# Switching from Geforce to Savage card

## sarnold

Howdy:

I now have 2 more Gentoo installs under my belt, so I've learned a bit more in the last few weeks...  But I have some XFree/glx/etc questions on my first Gentoo box.

When I first built it, I had a gforce DDR card (and older 32 meg one) , so I merged the nvidia-kernel and nvidia-glx stuff, and it all worked.  Not by choice, I had to swap the gforce for a savage 4 card.   I updated the X config file to load the savage driver, and umerged the nvidia packages.

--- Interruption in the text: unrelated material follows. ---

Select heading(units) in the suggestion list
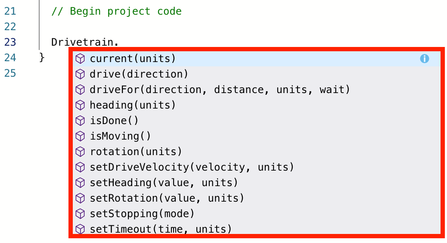The height and width of the screenshot is (243, 447). pyautogui.click(x=133, y=105)
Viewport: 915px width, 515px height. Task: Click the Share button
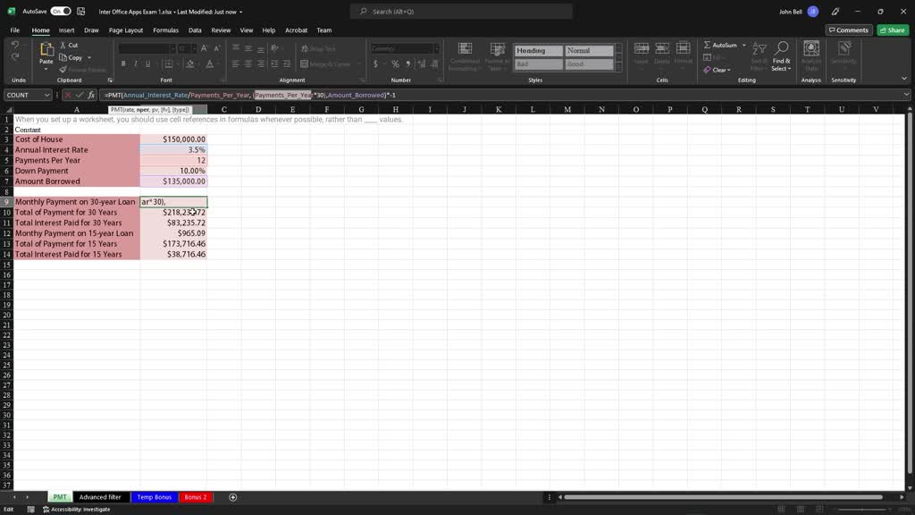pos(893,30)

However, I can't get X to load now without removing the "load glx" thing.  It looks like it's linked against the nvidia stuff, so what do I need to rebuild to make it all work again?

Do I need to remerge all of xfree?  Or is there an easier/faster way?

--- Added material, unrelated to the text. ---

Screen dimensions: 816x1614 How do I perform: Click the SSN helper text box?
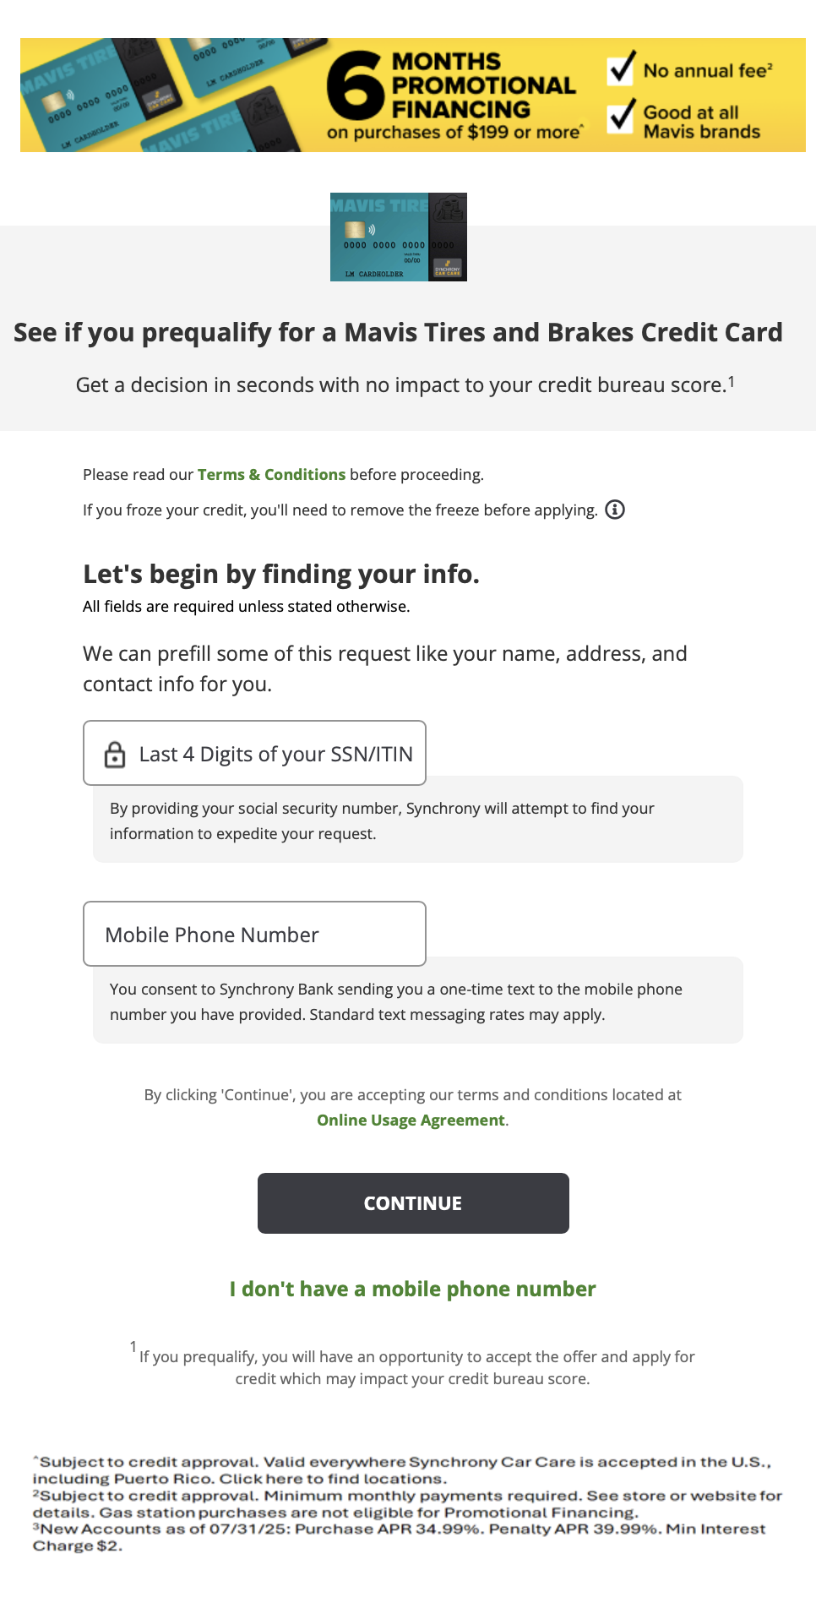coord(418,821)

Thanks in advance for any tips...

----------

## elboricua

Easy way is to to do 

opengl-update xfree

That will switch over to the default xfree gl.  See if with that you can get into X.  Good luck  :Smile: 

----------

## sarnold

Okay, now I can boot X with "load glx" there, and I don't get the "missing glx on display 0.0" message anymore (thanks!).

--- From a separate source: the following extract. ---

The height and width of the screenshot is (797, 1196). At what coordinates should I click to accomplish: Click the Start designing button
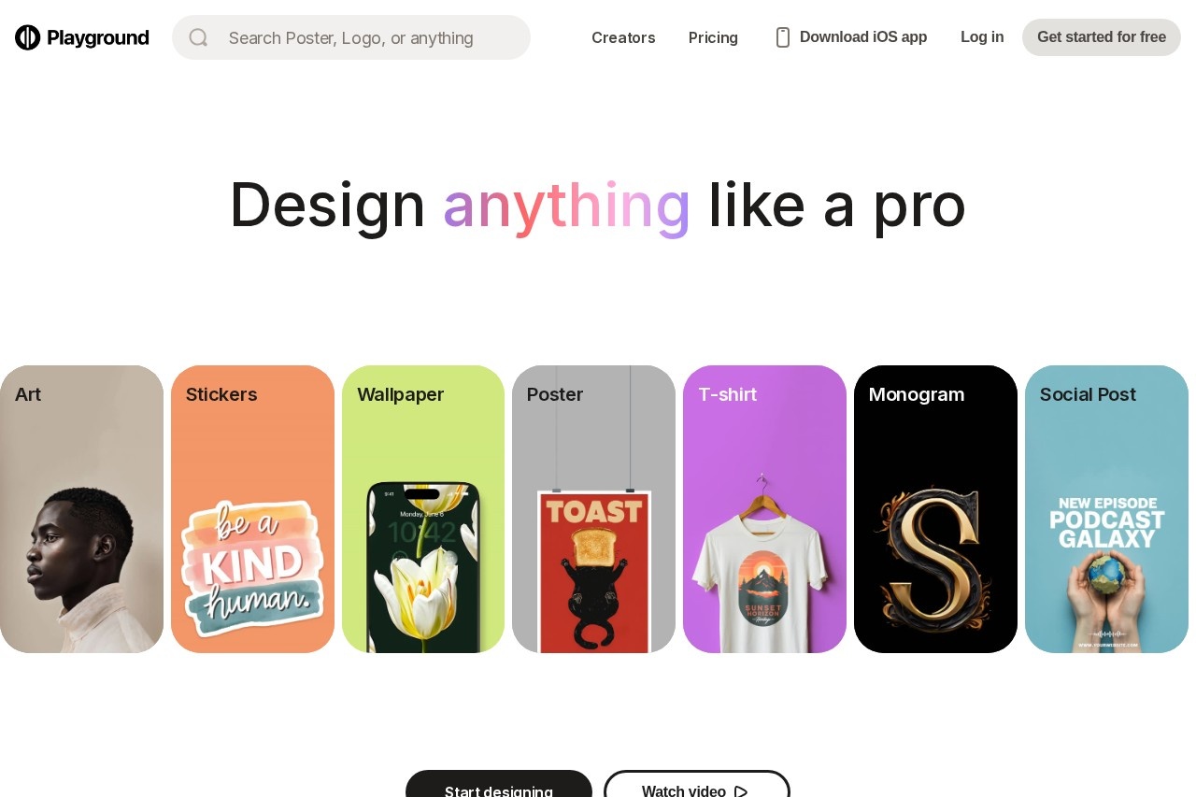[499, 785]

However, some of my software is still horked (ie, xawtv has no picture now).  I tried remerging xawtv, but it still thinks I have a dependency on NVIDIA-kernel, etc.

How do I stop that?  I looked in make.conf, but there's no nvidia USE flag.  What else do I need to rebuild to make that dependency go away?

Thanks again (and in advance)...

Steve

----------

## sarnold

Okay, I rebuilt my kernel after removing all nvidia support.  Although there was no savage support (in either the dri/agp section or the framebuffer section) I enabled dri and framebuffer support anyway (just without any card-specific modules).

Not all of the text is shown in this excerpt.